這事馮巖也跟別人說過,可是別人都不信非說他自己故弄玄虛。可他敢肯定,那天感受到的就是兩股不一樣的風。
雲蘿皺著一張小臉想不明白為什麼會有兩股風,倒是容舟亦起身走到了馮巖身後,對著虛空拍了一掌。
“對!就是這個感覺,就是這樣!”一模一樣的感受從耳側傳來,馮巖有些激動,果然不是他感受錯了,就是兩種不一樣的風。

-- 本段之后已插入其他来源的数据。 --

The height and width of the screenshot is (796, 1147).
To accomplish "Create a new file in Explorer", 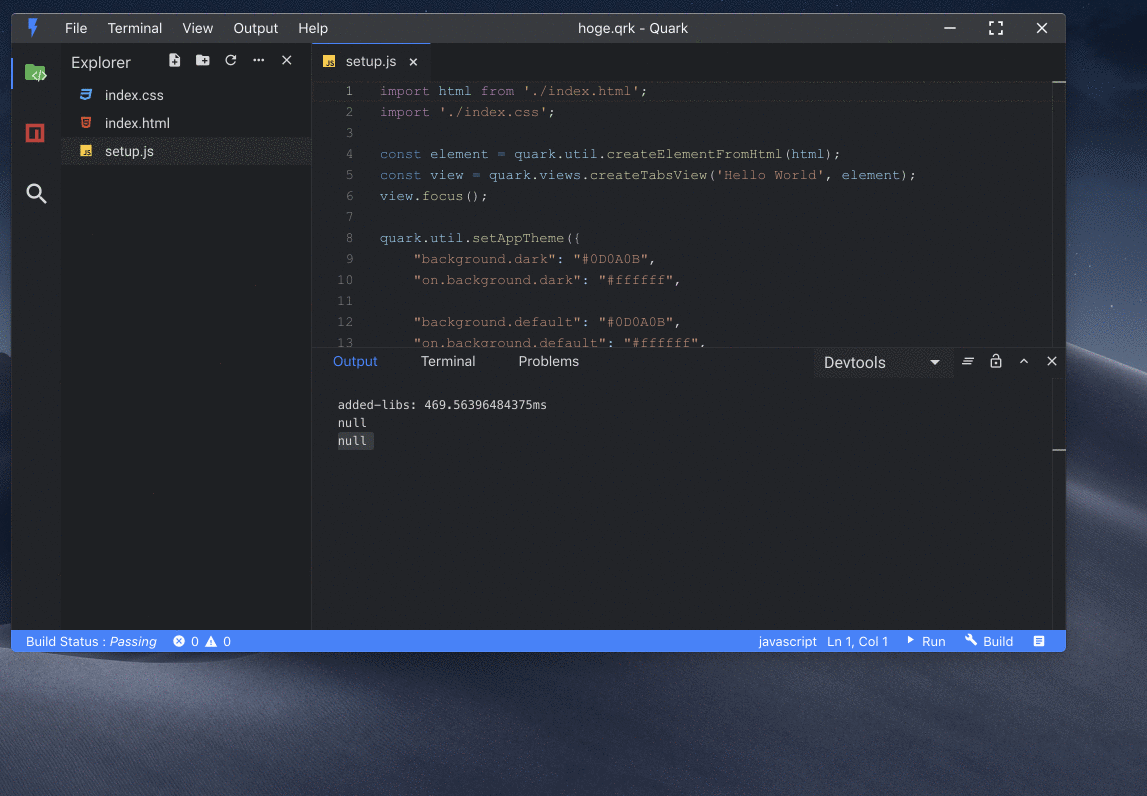I will coord(175,61).
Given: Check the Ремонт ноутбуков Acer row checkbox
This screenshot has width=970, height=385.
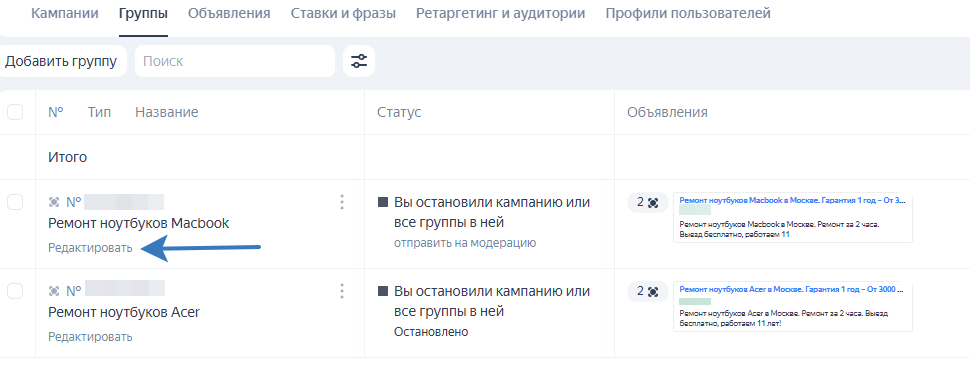Looking at the screenshot, I should coord(15,291).
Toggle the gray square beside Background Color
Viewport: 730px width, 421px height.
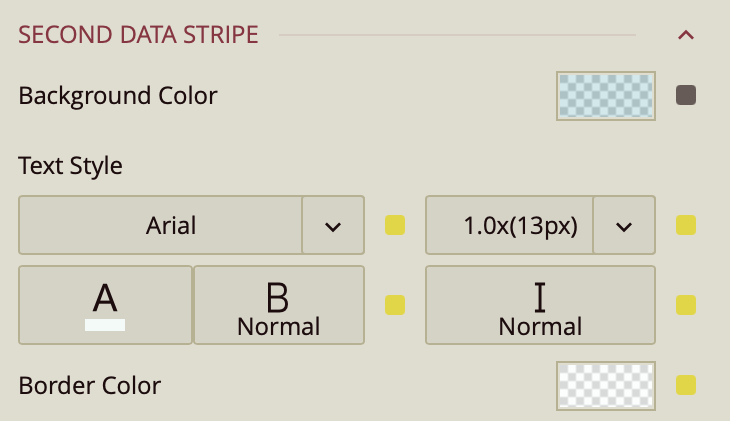point(686,96)
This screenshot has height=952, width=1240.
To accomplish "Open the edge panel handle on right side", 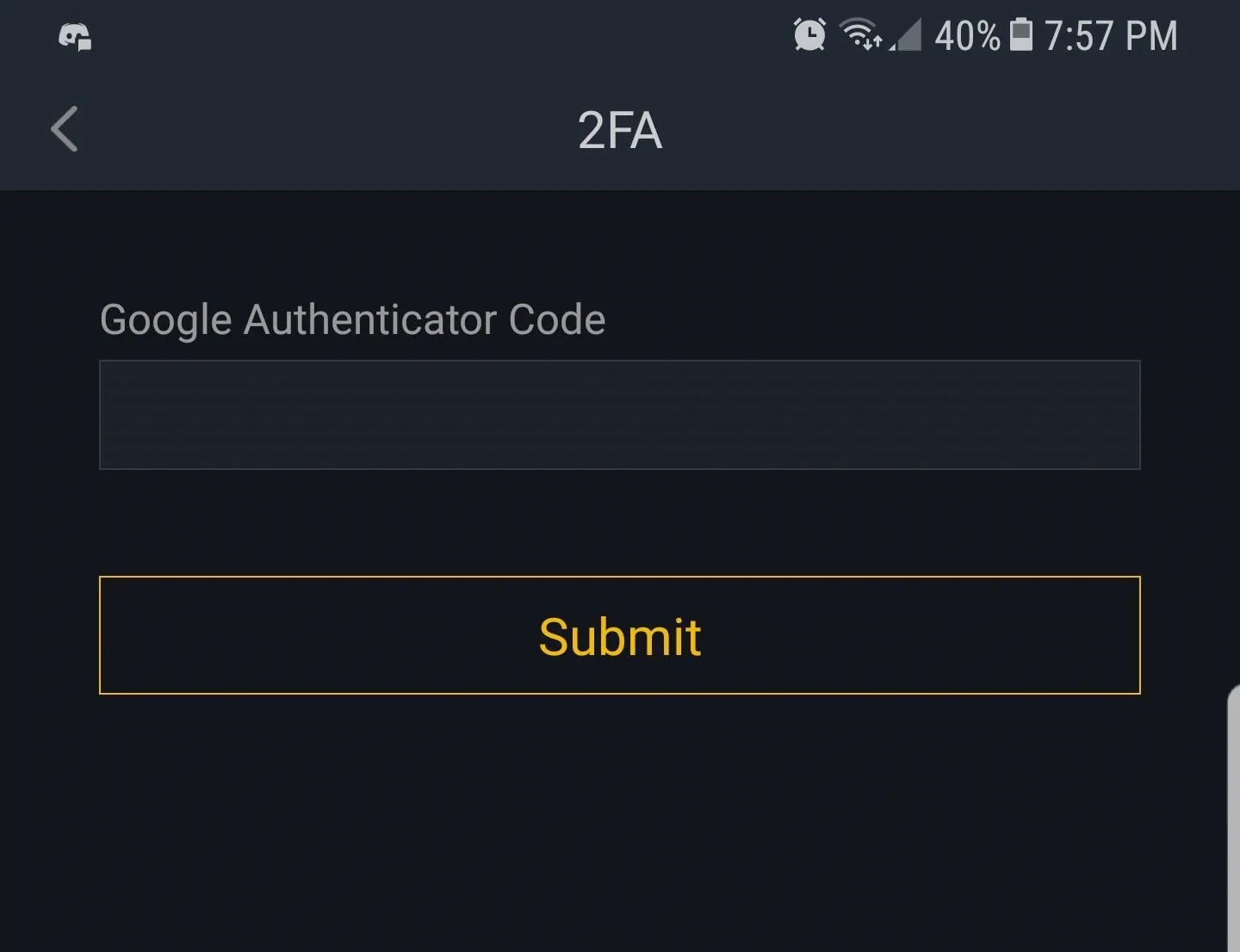I will 1233,818.
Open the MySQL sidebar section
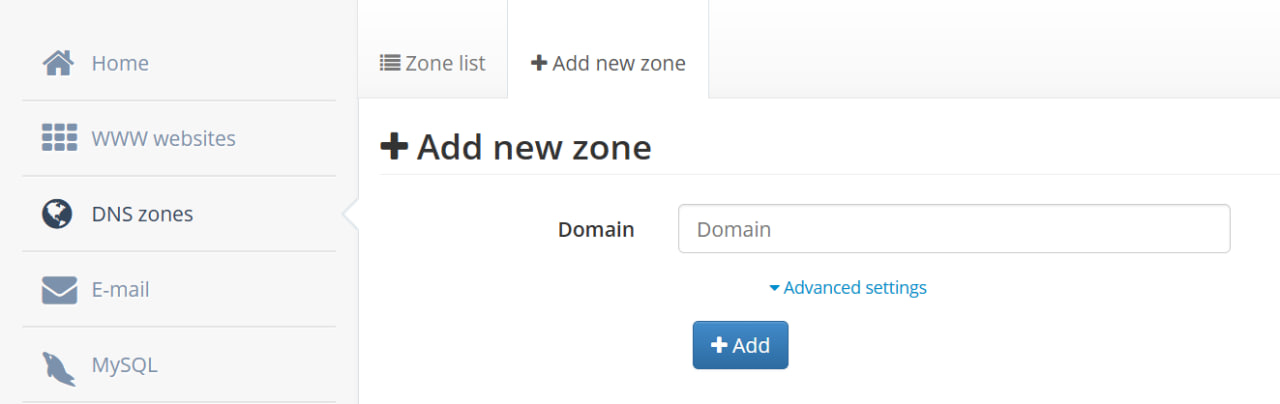 tap(124, 365)
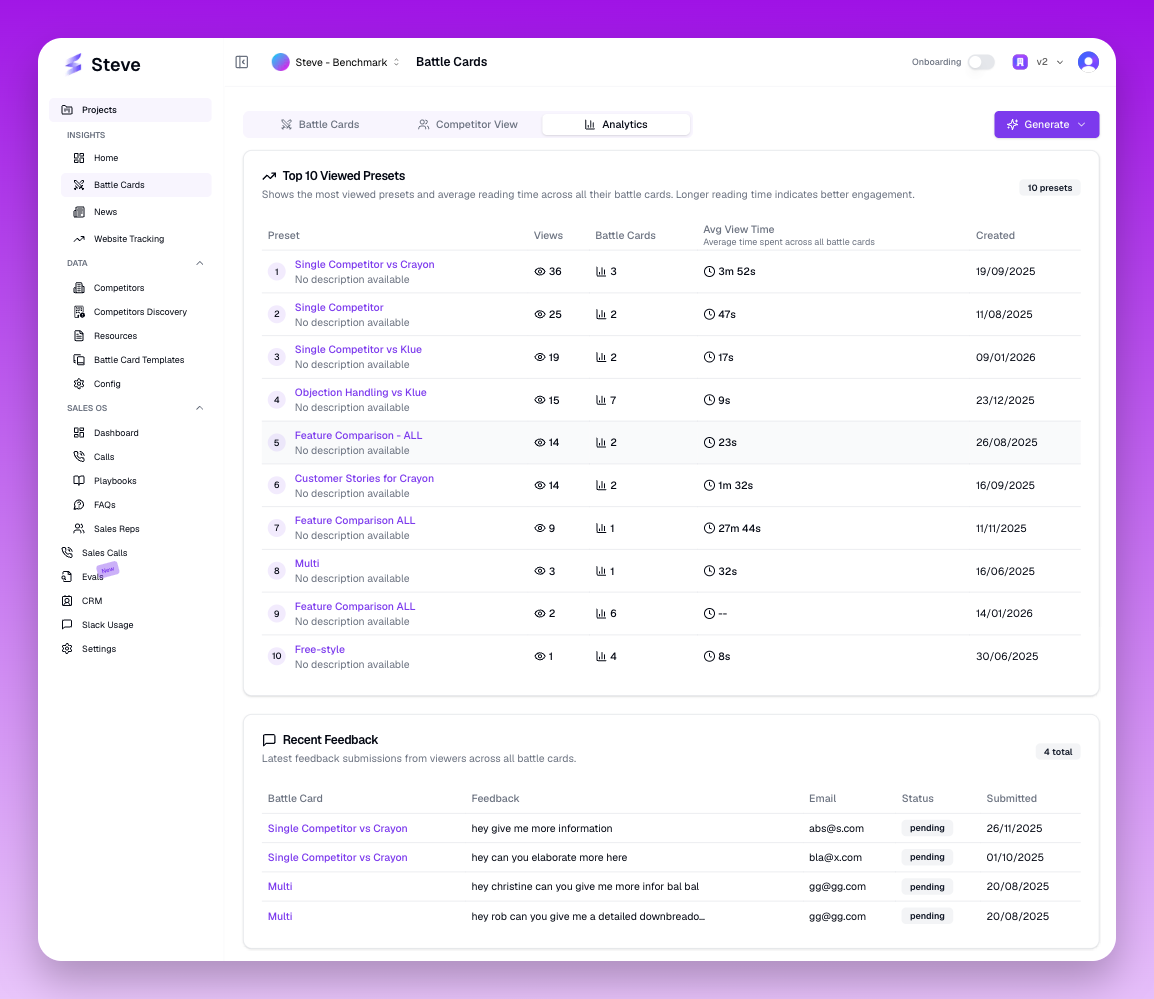Image resolution: width=1154 pixels, height=999 pixels.
Task: Click the Sales Reps people icon
Action: click(x=79, y=529)
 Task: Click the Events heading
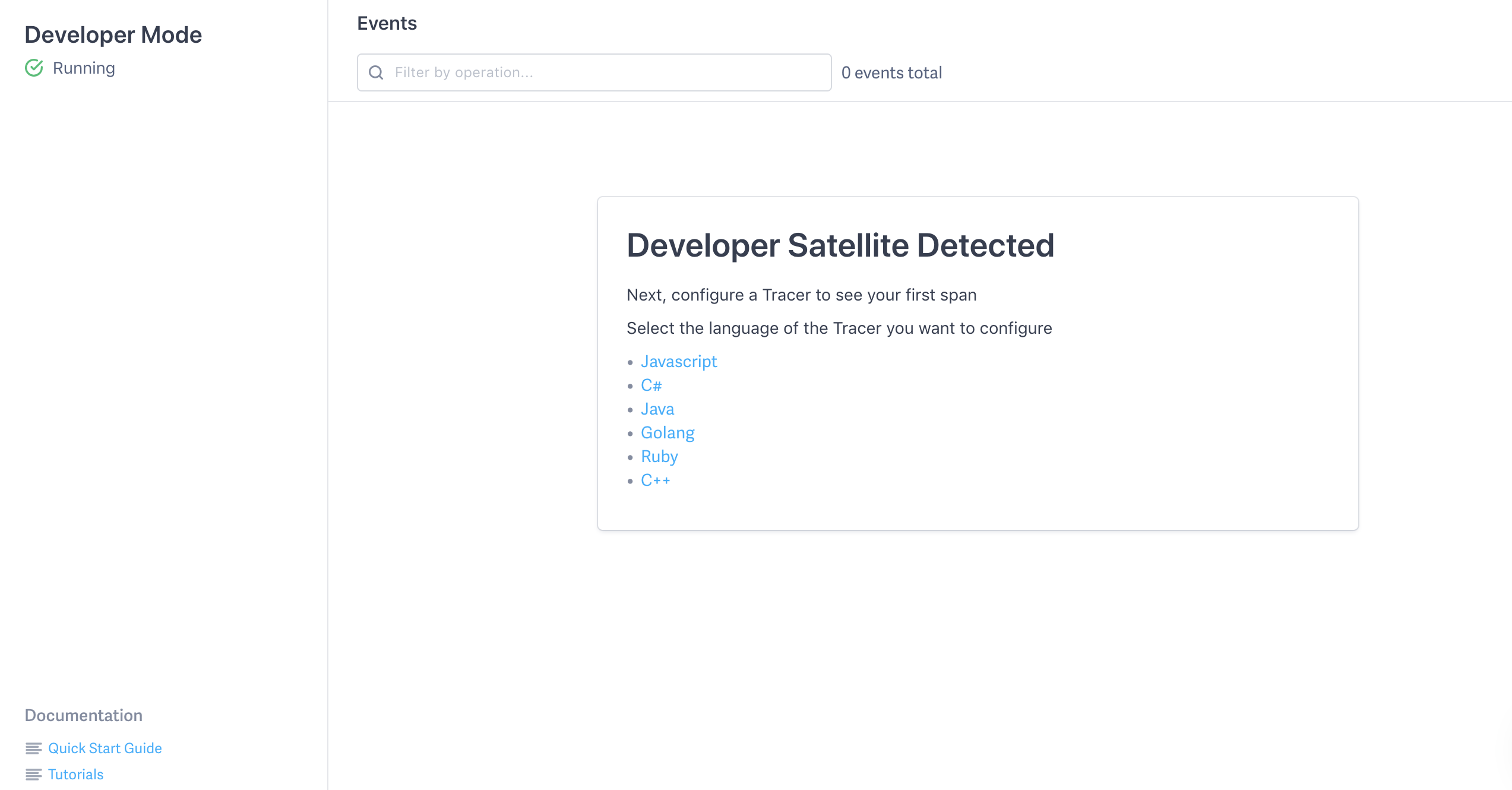click(387, 23)

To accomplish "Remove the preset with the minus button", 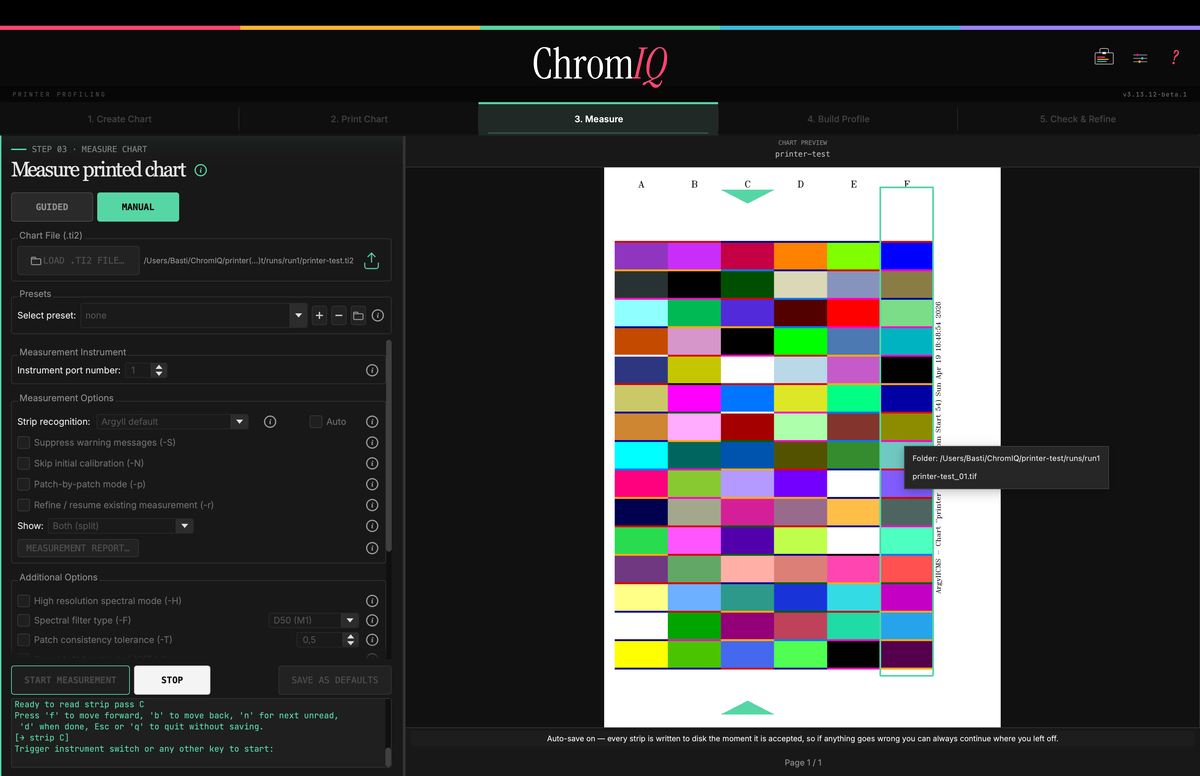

雲蘿瞪大了眼睛站了起來,張了張嘴什麼話也沒說蔫了氣又坐了回去。
“你是不是想問這一掌拍出去有什麼用?”容舟亦見她吃癟的模樣覺得好笑,小丫頭猛點頭說道:“是啊,拍這一掌……”
“我知道了,這一掌就是屋樑坍塌的原因。”雲蘿話說到一半自己也想清楚了,只是再一轉念又皺了眉頭:“可是不應該啊,你們兩個半吊子沒發現就算了,川川不應該感受不到啊,能讓屋簷坍塌的掌力必定不弱,怎麼會沒被發現呢……”
夜七有些不服氣,他可是京城侍衛中數一數二的高手,怎麼到她嘴裡就成了半吊子了?